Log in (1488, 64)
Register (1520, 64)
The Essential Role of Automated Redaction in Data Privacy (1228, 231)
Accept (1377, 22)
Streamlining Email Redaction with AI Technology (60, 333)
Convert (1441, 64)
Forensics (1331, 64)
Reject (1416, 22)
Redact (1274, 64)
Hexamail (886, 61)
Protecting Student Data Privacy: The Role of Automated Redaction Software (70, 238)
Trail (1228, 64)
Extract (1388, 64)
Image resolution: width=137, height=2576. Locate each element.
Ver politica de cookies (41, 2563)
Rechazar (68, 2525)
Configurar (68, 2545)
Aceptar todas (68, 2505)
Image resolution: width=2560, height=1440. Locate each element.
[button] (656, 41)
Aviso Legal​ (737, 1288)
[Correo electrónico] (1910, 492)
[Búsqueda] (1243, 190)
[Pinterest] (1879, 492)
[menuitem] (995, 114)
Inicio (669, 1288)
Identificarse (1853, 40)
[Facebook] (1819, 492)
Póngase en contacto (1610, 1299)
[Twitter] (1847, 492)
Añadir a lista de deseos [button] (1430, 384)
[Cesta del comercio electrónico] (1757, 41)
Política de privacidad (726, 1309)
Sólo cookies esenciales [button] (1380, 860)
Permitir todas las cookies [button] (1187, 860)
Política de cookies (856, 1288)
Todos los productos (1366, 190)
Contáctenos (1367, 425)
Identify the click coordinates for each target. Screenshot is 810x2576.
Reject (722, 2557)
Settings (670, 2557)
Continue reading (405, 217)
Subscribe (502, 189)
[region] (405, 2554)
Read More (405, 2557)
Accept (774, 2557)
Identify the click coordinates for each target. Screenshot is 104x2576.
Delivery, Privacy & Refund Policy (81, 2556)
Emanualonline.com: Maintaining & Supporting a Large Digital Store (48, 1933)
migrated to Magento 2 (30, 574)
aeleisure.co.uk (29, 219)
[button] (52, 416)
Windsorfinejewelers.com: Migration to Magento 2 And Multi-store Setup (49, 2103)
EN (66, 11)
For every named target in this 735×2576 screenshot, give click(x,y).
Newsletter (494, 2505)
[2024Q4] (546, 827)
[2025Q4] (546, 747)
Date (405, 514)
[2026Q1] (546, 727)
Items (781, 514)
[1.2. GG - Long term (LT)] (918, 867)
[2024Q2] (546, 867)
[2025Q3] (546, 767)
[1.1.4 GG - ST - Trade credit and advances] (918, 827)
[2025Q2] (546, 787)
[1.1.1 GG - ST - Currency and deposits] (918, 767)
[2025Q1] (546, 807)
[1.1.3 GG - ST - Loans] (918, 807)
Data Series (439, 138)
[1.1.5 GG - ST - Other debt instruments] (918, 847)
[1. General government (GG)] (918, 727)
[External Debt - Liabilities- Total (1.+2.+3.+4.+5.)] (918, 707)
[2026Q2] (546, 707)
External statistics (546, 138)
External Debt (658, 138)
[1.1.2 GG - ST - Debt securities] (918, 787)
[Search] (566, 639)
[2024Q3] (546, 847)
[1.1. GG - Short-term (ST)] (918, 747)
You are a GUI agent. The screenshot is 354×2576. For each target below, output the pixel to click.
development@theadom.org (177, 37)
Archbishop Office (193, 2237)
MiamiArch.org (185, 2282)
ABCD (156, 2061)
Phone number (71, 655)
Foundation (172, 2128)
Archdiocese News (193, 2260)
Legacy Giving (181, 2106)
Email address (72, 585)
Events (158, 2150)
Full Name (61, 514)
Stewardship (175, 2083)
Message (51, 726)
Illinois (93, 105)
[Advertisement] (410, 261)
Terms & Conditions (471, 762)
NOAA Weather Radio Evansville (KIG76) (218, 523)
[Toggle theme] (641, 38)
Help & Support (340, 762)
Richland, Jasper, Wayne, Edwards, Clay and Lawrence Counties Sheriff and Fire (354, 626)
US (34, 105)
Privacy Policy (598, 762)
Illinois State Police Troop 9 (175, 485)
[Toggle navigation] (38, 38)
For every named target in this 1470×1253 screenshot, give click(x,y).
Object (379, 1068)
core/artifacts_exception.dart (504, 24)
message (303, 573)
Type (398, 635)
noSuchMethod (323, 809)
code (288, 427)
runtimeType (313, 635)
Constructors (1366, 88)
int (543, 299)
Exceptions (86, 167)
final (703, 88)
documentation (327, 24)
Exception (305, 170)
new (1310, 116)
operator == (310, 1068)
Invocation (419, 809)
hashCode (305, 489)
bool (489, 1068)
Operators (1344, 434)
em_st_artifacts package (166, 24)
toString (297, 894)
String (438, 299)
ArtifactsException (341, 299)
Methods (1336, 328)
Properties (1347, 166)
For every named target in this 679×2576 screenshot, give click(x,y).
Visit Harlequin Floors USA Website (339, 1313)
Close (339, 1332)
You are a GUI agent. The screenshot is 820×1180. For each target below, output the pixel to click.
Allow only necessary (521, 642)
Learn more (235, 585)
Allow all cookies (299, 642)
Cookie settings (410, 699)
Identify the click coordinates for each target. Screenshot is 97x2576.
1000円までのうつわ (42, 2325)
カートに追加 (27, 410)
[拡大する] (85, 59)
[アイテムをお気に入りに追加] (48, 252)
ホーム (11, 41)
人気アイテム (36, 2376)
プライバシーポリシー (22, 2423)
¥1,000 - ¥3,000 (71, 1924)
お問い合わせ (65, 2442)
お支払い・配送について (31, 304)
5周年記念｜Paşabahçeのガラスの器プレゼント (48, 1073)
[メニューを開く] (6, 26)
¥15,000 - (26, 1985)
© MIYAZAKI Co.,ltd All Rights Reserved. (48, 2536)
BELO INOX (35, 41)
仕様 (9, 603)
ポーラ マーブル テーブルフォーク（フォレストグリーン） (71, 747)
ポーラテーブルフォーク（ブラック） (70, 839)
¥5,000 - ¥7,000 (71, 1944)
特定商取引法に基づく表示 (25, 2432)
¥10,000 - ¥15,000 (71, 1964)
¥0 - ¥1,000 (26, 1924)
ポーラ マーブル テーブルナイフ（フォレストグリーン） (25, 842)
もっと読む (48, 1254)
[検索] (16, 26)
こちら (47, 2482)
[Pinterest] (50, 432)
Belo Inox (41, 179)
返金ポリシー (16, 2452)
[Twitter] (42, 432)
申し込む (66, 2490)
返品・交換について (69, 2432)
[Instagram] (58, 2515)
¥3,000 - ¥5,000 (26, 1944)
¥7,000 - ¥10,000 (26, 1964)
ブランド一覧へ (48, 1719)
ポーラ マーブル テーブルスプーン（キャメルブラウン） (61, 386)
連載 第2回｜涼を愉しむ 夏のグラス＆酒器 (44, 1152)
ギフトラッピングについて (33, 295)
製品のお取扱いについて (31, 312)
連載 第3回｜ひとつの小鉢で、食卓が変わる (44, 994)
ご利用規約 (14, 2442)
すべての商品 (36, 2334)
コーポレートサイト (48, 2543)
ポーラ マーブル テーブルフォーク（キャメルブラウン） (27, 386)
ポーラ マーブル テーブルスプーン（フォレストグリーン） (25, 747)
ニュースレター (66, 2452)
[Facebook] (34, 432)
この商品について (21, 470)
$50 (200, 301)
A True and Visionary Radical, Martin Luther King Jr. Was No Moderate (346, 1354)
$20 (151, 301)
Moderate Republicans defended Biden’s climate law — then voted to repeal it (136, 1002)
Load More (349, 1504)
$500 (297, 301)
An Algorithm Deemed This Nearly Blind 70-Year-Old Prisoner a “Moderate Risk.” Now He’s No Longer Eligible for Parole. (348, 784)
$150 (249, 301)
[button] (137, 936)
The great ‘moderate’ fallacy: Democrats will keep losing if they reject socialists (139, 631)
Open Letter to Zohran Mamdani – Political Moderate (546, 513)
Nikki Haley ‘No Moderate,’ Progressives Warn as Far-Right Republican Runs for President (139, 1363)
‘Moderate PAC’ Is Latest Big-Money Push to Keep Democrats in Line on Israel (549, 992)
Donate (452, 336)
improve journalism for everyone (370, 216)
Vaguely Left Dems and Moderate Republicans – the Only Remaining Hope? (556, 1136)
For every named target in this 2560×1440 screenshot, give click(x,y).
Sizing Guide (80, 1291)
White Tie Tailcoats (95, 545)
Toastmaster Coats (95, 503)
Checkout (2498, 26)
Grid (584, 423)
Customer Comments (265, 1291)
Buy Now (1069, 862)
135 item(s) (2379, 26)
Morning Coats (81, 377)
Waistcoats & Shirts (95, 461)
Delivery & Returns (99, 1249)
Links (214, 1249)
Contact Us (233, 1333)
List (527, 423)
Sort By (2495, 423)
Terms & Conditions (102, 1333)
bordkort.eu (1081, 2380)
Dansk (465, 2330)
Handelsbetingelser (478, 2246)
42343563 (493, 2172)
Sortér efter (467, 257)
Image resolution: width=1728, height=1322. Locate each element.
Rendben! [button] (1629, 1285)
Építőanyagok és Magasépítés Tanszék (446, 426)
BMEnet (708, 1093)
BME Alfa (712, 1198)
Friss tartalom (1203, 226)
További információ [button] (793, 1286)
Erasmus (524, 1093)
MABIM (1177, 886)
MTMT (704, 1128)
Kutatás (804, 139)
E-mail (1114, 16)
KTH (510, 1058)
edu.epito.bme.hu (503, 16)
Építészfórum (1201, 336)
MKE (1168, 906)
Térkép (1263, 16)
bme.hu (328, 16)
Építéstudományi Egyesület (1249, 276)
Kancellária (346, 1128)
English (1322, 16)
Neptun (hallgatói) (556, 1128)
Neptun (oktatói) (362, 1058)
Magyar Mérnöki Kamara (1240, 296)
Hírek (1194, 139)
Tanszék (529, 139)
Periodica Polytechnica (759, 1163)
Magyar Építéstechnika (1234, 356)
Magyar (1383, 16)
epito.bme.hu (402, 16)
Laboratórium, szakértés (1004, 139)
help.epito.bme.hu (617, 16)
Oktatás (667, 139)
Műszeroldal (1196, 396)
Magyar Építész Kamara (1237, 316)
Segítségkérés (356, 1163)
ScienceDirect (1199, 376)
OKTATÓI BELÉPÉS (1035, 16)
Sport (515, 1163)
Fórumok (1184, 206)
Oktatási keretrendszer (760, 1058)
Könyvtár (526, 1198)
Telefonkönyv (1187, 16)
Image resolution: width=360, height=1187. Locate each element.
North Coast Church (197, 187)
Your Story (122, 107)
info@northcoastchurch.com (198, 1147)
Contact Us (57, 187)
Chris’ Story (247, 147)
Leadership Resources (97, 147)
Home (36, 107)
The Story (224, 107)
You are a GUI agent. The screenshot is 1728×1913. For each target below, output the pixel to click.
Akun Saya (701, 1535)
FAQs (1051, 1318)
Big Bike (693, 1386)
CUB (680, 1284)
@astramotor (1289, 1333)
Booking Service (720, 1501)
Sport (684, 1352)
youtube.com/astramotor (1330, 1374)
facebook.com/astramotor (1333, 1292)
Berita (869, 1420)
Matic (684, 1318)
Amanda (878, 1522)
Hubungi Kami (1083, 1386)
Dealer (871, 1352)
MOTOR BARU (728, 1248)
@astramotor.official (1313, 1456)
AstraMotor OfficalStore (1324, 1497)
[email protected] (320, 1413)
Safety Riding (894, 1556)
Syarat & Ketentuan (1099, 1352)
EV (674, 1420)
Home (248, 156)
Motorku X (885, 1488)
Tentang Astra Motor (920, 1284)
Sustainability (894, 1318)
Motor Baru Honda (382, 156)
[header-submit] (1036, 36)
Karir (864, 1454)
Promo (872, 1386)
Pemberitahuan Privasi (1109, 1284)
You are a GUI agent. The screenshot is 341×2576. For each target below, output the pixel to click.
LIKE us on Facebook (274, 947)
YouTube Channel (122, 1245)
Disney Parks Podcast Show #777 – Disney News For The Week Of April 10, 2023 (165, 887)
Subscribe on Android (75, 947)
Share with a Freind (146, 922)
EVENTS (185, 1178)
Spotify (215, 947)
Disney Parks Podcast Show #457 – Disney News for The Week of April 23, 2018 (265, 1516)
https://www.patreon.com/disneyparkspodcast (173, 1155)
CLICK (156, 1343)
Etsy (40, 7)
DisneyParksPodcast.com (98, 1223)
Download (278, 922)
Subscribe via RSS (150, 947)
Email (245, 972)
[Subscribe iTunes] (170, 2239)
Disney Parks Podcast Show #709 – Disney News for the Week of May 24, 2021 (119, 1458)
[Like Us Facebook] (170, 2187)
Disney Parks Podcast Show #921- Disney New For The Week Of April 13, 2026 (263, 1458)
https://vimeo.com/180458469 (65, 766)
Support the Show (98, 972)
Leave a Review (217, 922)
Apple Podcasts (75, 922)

• • • • •

**Try it:** The range runs from the line above containing "[region] (405, 2554)" to the line containing "[2024Q3] (546, 847)", inclusive. Restate those lines word for word and no others.

**Task result:**
[region] (405, 2554)
Read More (405, 2557)
Accept (774, 2557)
Identify the click coordinates for each target. Screenshot is 104x2576.
Delivery, Privacy & Refund Policy (81, 2556)
Emanualonline.com: Maintaining & Supporting a Large Digital Store (48, 1933)
migrated to Magento 2 (30, 574)
aeleisure.co.uk (29, 219)
[button] (52, 416)
Windsorfinejewelers.com: Migration to Magento 2 And Multi-store Setup (49, 2103)
EN (66, 11)
For every named target in this 735×2576 screenshot, give click(x,y).
Newsletter (494, 2505)
[2024Q4] (546, 827)
[2025Q4] (546, 747)
Date (405, 514)
[2026Q1] (546, 727)
Items (781, 514)
[1.2. GG - Long term (LT)] (918, 867)
[2024Q2] (546, 867)
[2025Q3] (546, 767)
[1.1.4 GG - ST - Trade credit and advances] (918, 827)
[2025Q2] (546, 787)
[1.1.1 GG - ST - Currency and deposits] (918, 767)
[2025Q1] (546, 807)
[1.1.3 GG - ST - Loans] (918, 807)
Data Series (439, 138)
[1.1.5 GG - ST - Other debt instruments] (918, 847)
[1. General government (GG)] (918, 727)
[External Debt - Liabilities- Total (1.+2.+3.+4.+5.)] (918, 707)
[2026Q2] (546, 707)
External statistics (546, 138)
External Debt (658, 138)
[1.1.2 GG - ST - Debt securities] (918, 787)
[Search] (566, 639)
[2024Q3] (546, 847)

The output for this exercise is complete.